We've covered simple linear regression, but that model is rather limited. It's extremely basic, dealing with only one outcome variable and one input. Most of the time we're interested in a relationship between more than two variables. So what can least squares regression do in that circumstance?

The answer is it can still do quite a lot. Least squares regression can handle almost any functional form you pass into it, it will simply estimate the coefficients.

## Multivariable Least Squares

When a least squares regression has more than one independent variable (or input) it is called multivariable least squares linear regression, multiple linear regression, or just multivariable regression. [Note that this is different from "multivariate" regression, which involves more than one _dependent_ variable.]

This type of model is used when there are multiple variables affecting your outcome. For example, let's think about rental costs. If we wanted to model the monthly rental cost of an apartment there are several factors that matter.
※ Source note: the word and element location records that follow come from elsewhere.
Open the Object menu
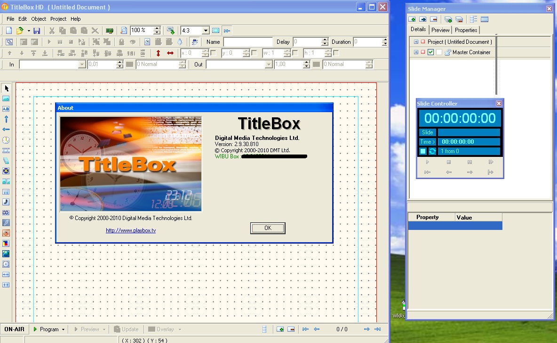Image resolution: width=557 pixels, height=343 pixels. 39,19
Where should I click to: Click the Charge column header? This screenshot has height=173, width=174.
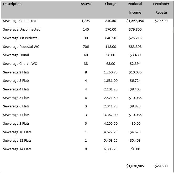coord(110,4)
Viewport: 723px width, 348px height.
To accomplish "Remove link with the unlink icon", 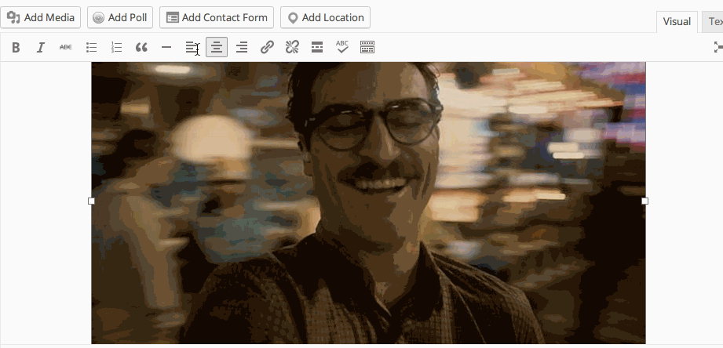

We could do something simple, say:

$$ Rent = \alpha + SquareFootage $$

And that might not be a terrible model. It makes sense that as square footage of an apartment goes up so would the cost of rent. However, there's probably more to the story than that.

$$ Rent = \alpha + SquareFootage + Bedrooms + Bathrooms + YearBuilt $$

This would seem like a much more robust model. Now all of these relationships are still linear, meaning each additional bedroom affects rent in the same way. The delta to rent will be equivalent for moving from 1 to 2 bedrooms and from 11 to 12. Again, this is the nature of linear regression. As with the simpler models, here again the linear regression algorithm arrives at estimates for coefficients in front of each variable that minimize the sum of squared errors. We'll cover how that algorithm functions in more detail later.

## Categorical Variables

Not all variables have an obvious linear relationship, however. Categorical variables, for one, pose a unique problem here. A __categorical variable__, much like the outcomes we studied when working with classifiers, is a type or category. This can be something like a boolean {True, False} or state {WA, CA, OR, NV...}. Implying a single linear relationship between all of these values wouldn't make sense. Instead we treat each of them individually, allowing for each value to have its own associated coefficient. So if we wanted to include neighborhood in our example model we could do something like:

$$ Rent = \alpha + SquareFootage + Bedrooms + Bathrooms + YearBuilt + Neighborhood $$

In some languages, such as R, this is functionally sufficient and the algorithm will break neighborhood into categories for the various neighborhoods passed into the model. For Python, however, we have to do a little more work. Because these different categories are not linearly related, SKLearn wants separate binary __indicators__ for each. So for every categorical value we have to create a column that is 0 or 1 indicating if the observation is of that category.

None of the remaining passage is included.